Gaiman’s address has just been released as a small hardcover, under the title “Neil Gaiman’s ‘Make Good Art’ speech” (Morrow: unpaged, $12.99), and if the page design (by Chip Kidd) can be a bit intrusive, the ideas, the enthusiasm, continue to resonate.
Essentially, Gaiman is arguing in favor of engagement, of staying in the moment and appreciating what we’ve got. But what makes the speech remarkable is its focus; because it was delivered at an art school, it is all about how (and why) we make art. For Gaiman, art is redemptive, not because it makes us somehow better, but because it allows us to speak from the very center of our selves.
“Whatever discipline you are in," he says, "whether you are a musician or a photographer, a fine artist or a cartoonist, a writer, a dancer, a designer, whatever you do, you have one thing that’s unique. You have the ability to make art. And for me, and for so many of the people I have known, that’s been a lifesaver. The ultimate lifesaver. It gets you through good times and it gets you through the other ones.”
“Life is sometimes hard. Things go wrong, in life and in love and in business and in friendship and in health and in all the other ways that life can go wrong. And when things get tough, this is what you should do. Make good art.”
It’s easy, tempting even, to dismiss that as so much wishful thinking. But Gaiman is right.
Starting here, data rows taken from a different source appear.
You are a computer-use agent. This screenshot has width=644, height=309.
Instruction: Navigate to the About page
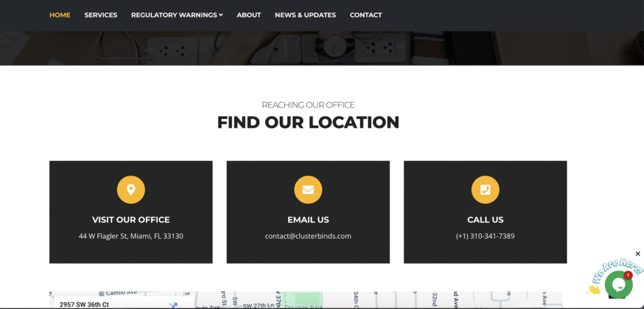[248, 15]
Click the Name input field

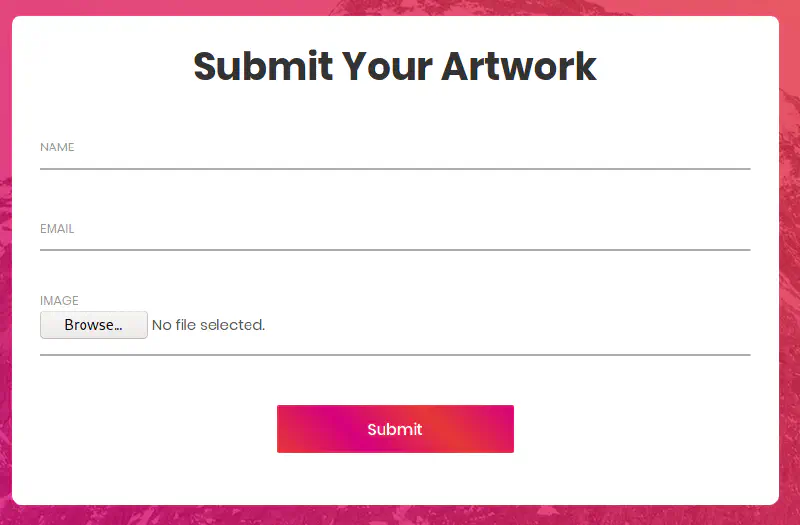tap(395, 155)
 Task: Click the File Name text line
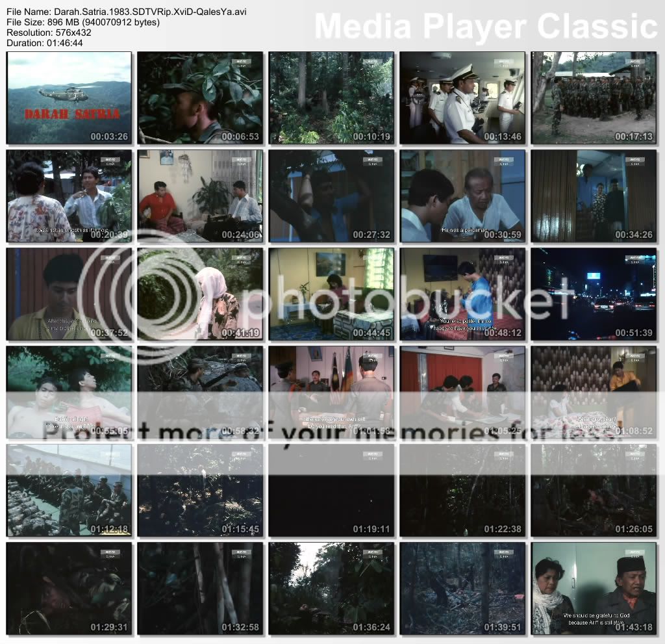coord(126,12)
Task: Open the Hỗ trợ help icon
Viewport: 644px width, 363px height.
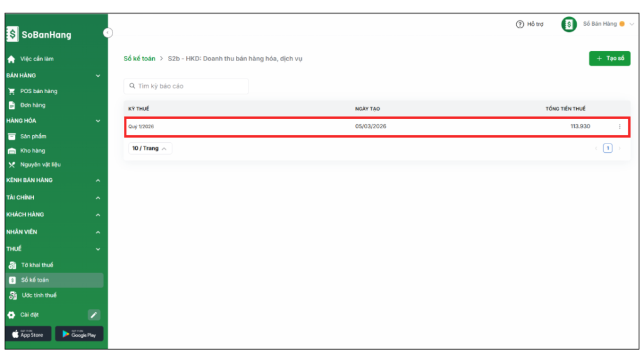Action: [x=520, y=25]
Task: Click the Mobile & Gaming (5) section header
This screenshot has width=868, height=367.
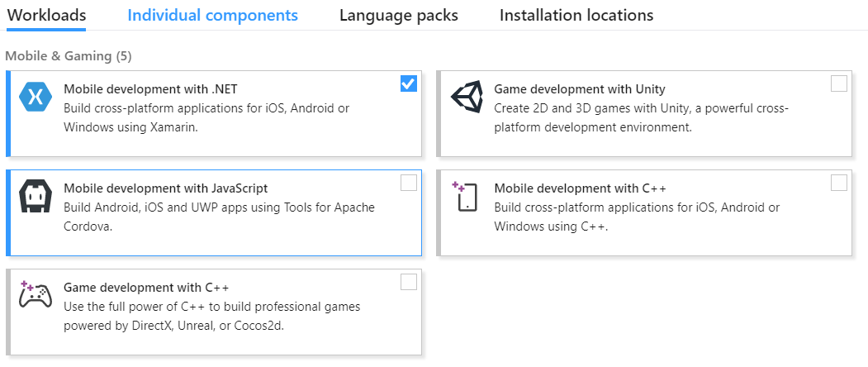Action: click(x=69, y=56)
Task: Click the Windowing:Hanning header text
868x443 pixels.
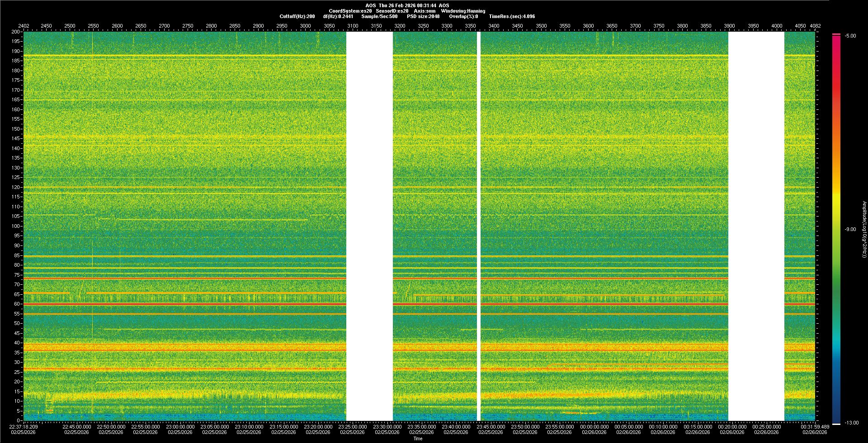Action: (x=463, y=11)
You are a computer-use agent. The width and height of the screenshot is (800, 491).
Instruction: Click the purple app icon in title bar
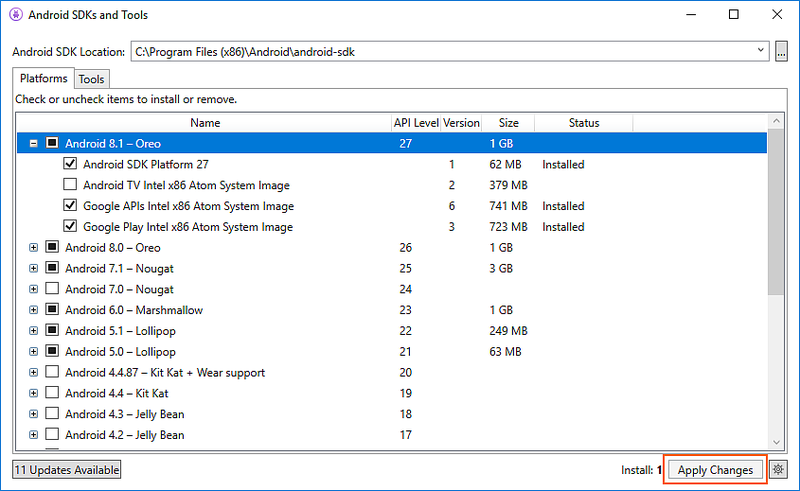pos(15,15)
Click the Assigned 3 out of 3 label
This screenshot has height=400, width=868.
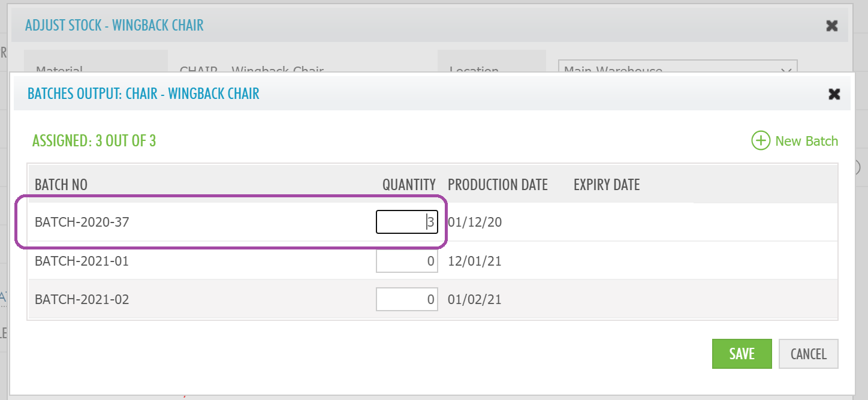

It’s not that good art saves us, not in the long run anyway. But in the making, or in the appreciation, it offers us a way of connecting, of understanding, and averring, who we really are.
As it happens, I’ll be at a graduation Thursday afternoon: a class of high school seniors, many of them looking to make careers in the arts. That’s a scary prospect, now more than ever, and we, their parents, would be lying if we said we weren’t anxious about how they will find their passage through the world.
But Gaiman brings something important to the discussion, which is the conviction that, if we believe it, we can do anything. “[B]e wise,” he writes, “… [a]nd if you cannot be wise, pretend to be someone who is wise, and then just behave like they would.”
Self-delusion? Maybe. But without a little bit of self-delusion, who would ever risk aspiring to a creative life? No, what Gaiman’s elegant and moving little speech has to tell us is that it is up to us to decide who we are and how we want to function, even (or especially) when the world around us insists otherwise.